You can remove a user from a secondary group by the gpasswd command.

sudo gpasswd -d test-user-1 test-group-1

Image 19

Update A User's Primary Group

It is uncommon that you need to update a user's primary group. But if want to do it, you can use the usermod with the -g option.

sudo usermod -g test-group-1 test-user-1

Image 20

As we know, the primary group is associated with the user in the /etc/passwd file, the secondary groups are associated with the user in the /etc/group file.

  • If group A is associated with the user in both files, it is treated as the user's primary group. If we change the user's primary group to B, the group A will remain as a secondary group of the user.
  • If group A is associated with the user in /etc/passwd file only, it is the user's primary group. If we change the user's primary group to B, the group A will no longer be associated to the user.

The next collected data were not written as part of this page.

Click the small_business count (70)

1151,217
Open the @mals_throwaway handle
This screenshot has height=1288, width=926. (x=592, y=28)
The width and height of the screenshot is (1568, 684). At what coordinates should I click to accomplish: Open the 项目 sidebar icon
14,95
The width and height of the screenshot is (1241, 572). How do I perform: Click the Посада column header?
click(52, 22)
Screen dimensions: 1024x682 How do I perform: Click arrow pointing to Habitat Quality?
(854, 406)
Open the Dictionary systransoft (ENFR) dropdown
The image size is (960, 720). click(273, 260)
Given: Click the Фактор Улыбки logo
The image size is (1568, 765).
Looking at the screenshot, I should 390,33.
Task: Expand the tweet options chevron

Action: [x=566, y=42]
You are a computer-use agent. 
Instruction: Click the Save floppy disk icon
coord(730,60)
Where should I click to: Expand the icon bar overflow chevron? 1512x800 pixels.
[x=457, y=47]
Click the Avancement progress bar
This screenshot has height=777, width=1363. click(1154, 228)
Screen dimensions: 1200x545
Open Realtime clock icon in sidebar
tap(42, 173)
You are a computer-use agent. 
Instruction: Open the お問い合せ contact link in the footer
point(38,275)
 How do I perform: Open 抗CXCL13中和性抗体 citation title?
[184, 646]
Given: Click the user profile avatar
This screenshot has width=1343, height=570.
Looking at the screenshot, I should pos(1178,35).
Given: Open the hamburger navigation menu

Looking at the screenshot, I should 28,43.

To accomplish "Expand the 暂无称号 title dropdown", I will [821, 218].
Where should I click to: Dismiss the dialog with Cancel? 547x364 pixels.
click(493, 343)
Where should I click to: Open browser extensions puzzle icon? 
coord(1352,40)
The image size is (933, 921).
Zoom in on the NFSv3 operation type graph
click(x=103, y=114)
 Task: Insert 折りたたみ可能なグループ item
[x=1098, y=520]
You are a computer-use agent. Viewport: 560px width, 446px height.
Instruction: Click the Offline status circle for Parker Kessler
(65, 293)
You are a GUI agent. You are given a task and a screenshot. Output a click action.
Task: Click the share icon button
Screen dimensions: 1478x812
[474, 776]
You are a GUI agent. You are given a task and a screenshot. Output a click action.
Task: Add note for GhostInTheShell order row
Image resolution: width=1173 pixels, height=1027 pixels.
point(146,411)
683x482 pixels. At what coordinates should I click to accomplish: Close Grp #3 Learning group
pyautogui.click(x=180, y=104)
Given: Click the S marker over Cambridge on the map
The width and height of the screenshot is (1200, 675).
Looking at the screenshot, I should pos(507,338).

Linux Directory & File Permissions

With the Linux directory structure and users in mind, it becomes easy to look at the file and directory permissions. Most of the information in this section is from this note and you may want to take a look at it directly.

Image 21

The Mode section tells us the permissions to the files and the directories for the user(owner), the group owner and other users.

Image 22

According to this note, the read, write, and execute permissions on a file and a directory are interpreted differently.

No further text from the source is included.